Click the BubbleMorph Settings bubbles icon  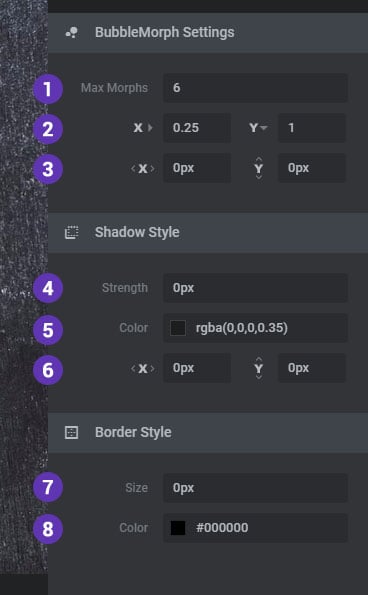72,33
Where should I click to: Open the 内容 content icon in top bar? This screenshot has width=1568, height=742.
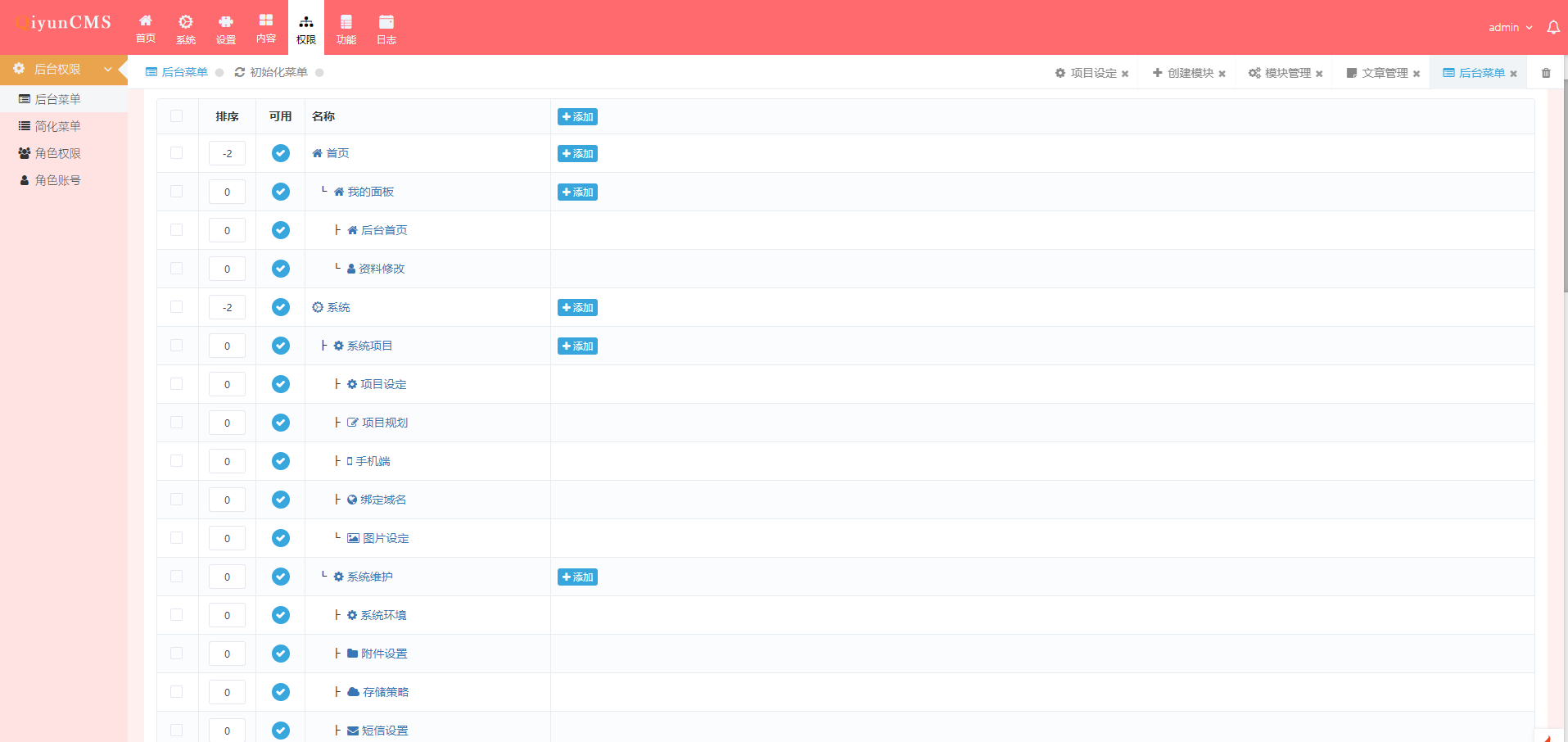266,28
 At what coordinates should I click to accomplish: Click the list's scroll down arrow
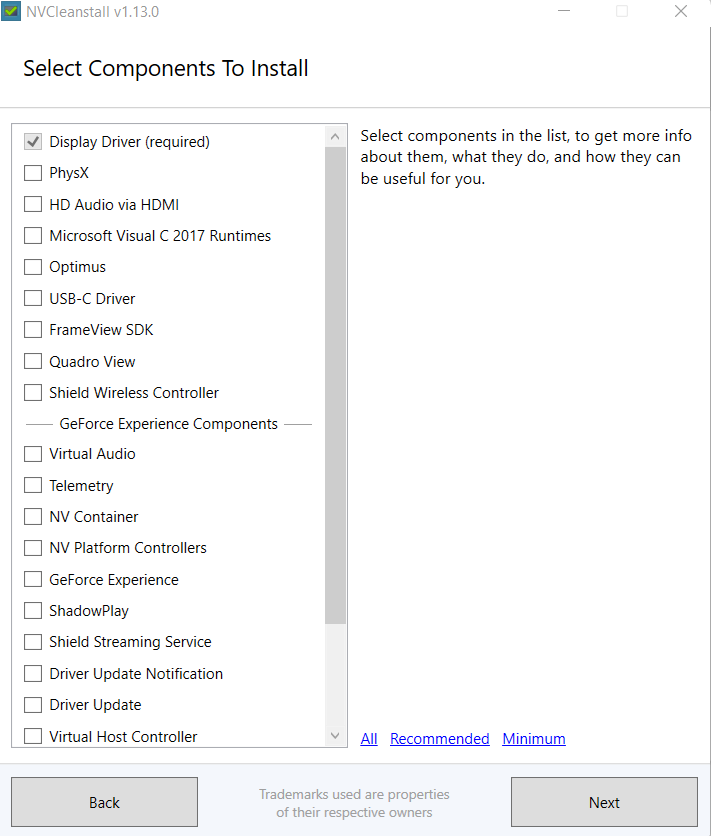coord(335,736)
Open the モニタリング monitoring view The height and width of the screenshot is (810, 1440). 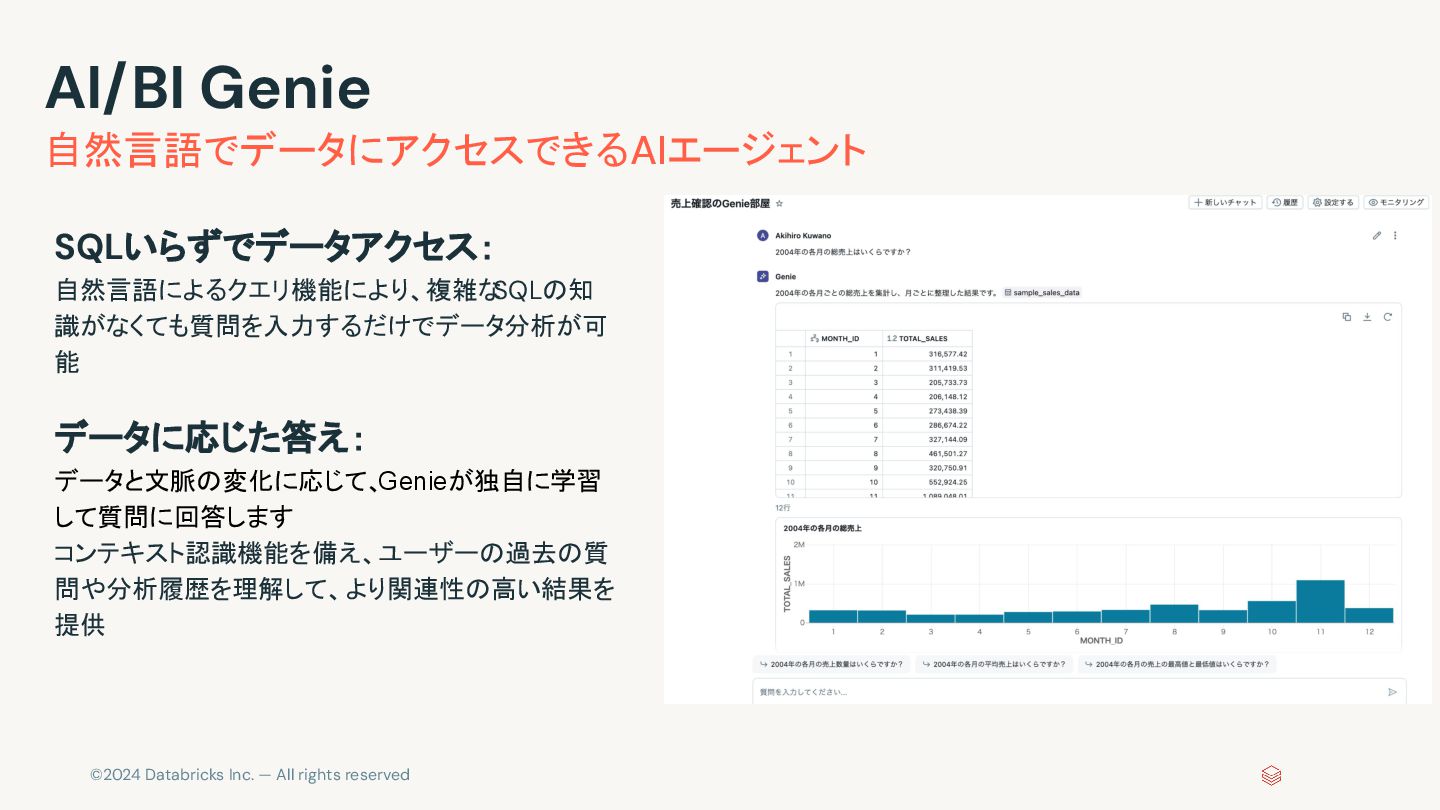pyautogui.click(x=1396, y=202)
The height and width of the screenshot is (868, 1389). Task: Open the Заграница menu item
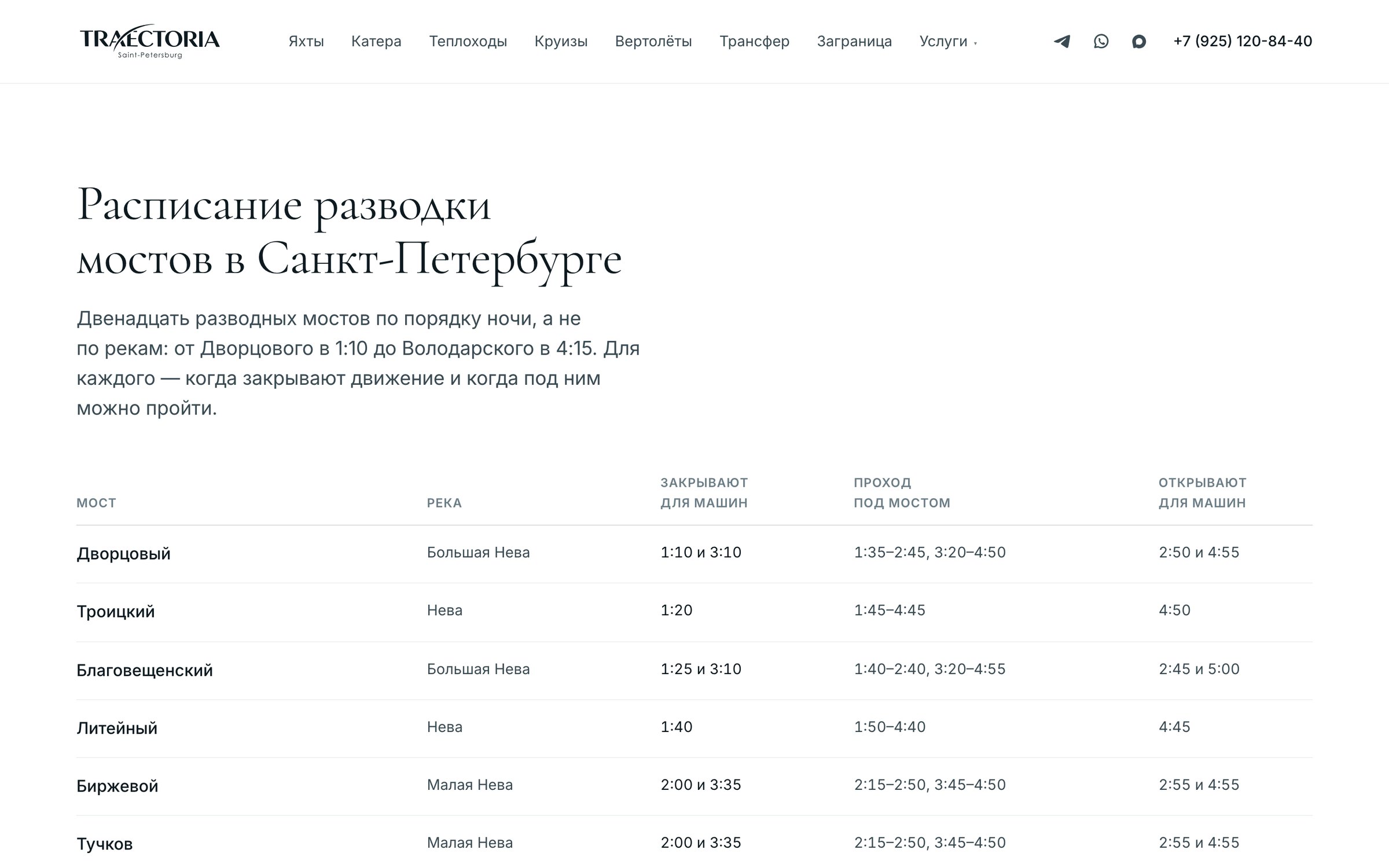(854, 41)

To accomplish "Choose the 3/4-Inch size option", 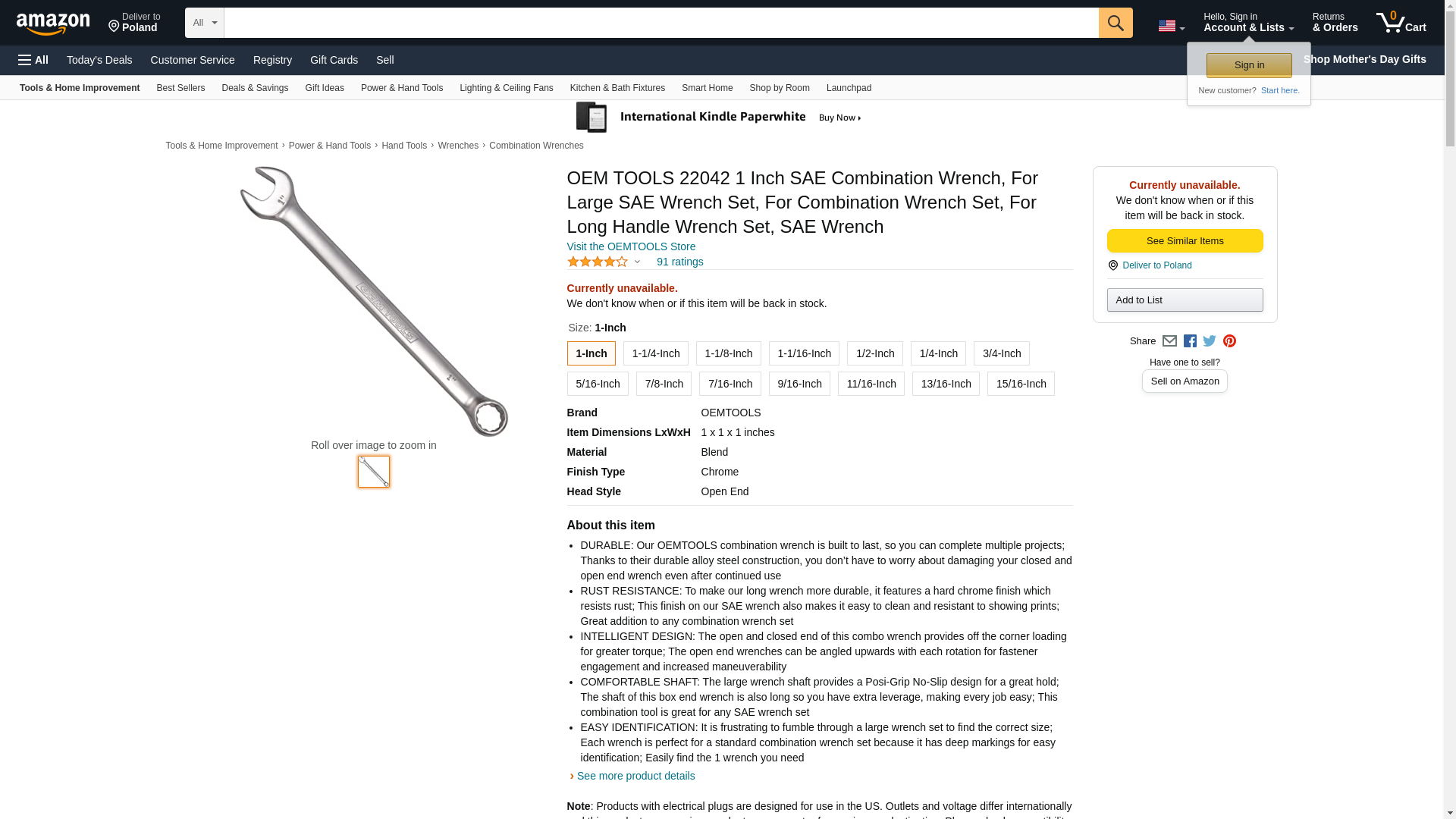I will [1001, 353].
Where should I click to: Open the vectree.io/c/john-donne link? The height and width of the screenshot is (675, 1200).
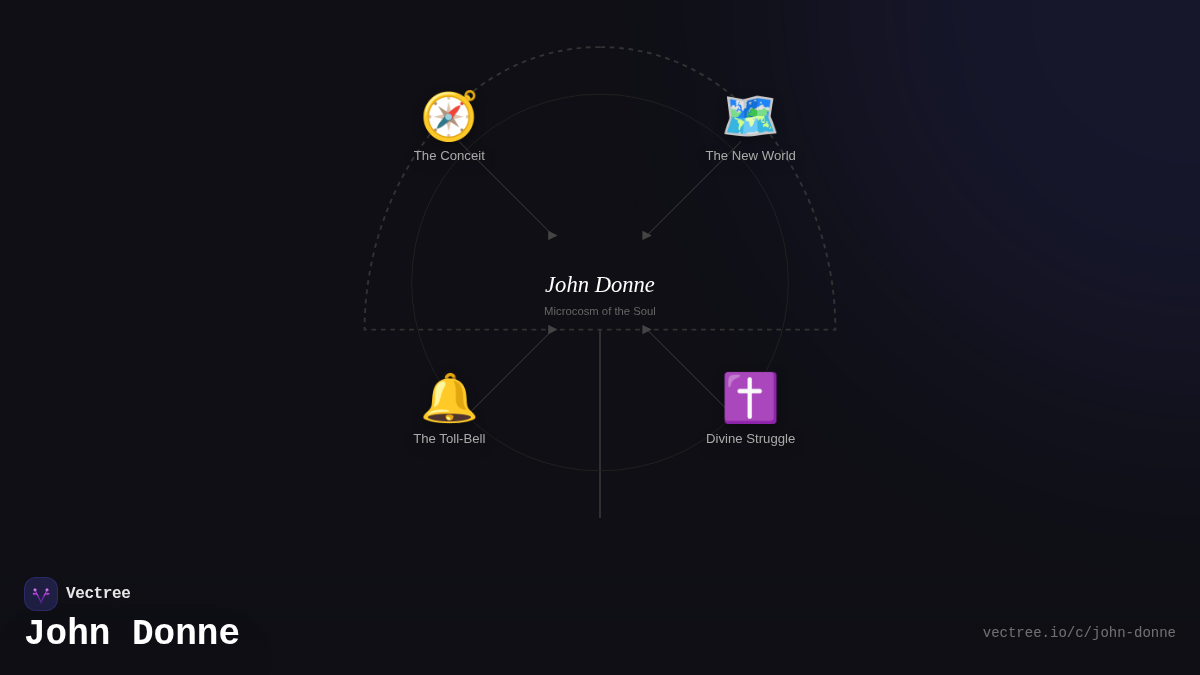click(1078, 633)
———
Assigned task:
Without the pictures, retype exactly the lines from the one that holds "Where should I click to: Open the vectree.io/c/john-donne" to the last line of the data above, both of them included.

Output for this exercise:
Where should I click to: Open the vectree.io/c/john-donne link? The height and width of the screenshot is (675, 1200).
click(1078, 633)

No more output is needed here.